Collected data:
________________

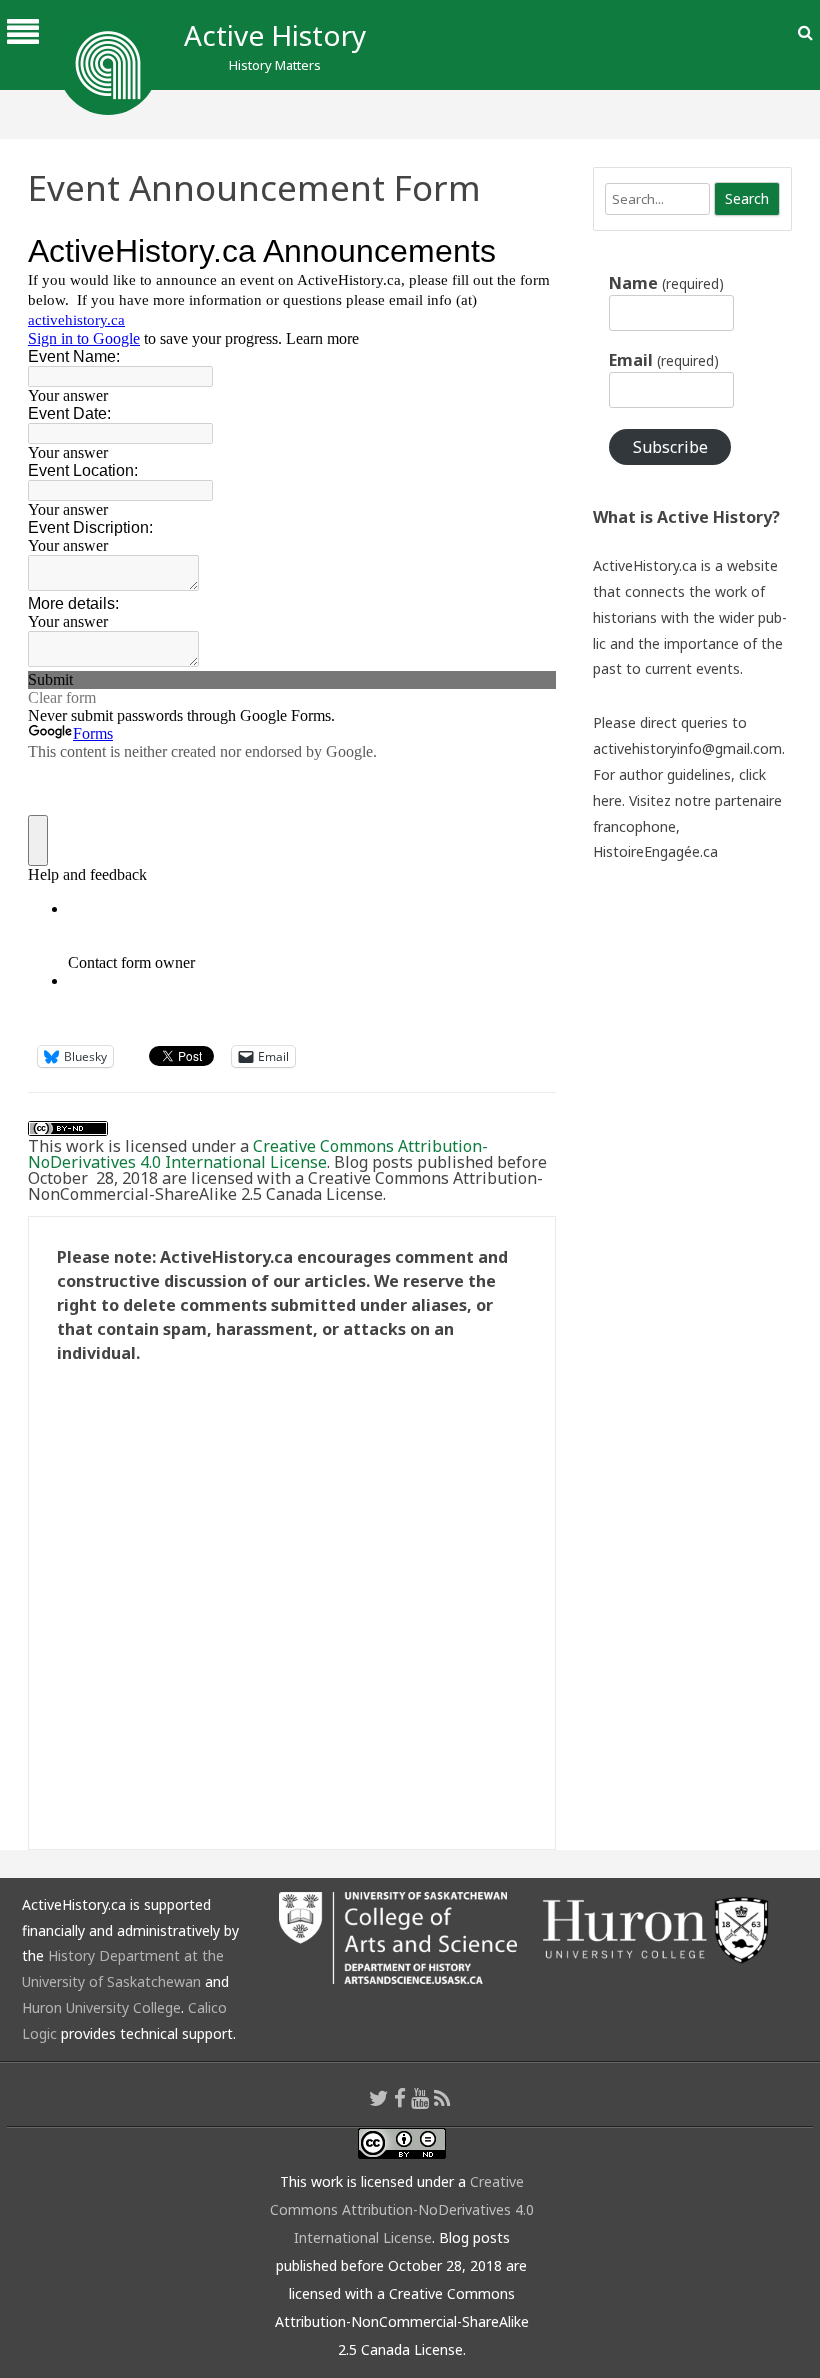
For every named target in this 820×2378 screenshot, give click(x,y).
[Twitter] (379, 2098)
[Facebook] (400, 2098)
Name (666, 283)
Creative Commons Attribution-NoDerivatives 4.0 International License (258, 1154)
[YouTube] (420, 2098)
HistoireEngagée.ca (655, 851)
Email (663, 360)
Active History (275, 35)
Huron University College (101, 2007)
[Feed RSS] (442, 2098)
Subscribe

________________

=== EXERCISE AIM ===
Without carrying over any picture, retype the records above word for word.

=== OUTPUT OF THE EXERCISE ===
For every named target in this 820×2378 screenshot, give click(x,y).
[Twitter] (379, 2098)
[Facebook] (400, 2098)
Name (666, 283)
Creative Commons Attribution-NoDerivatives 4.0 International License (258, 1154)
[YouTube] (420, 2098)
HistoireEngagée.ca (655, 851)
Email (663, 360)
Active History (275, 35)
Huron University College (101, 2007)
[Feed RSS] (442, 2098)
Subscribe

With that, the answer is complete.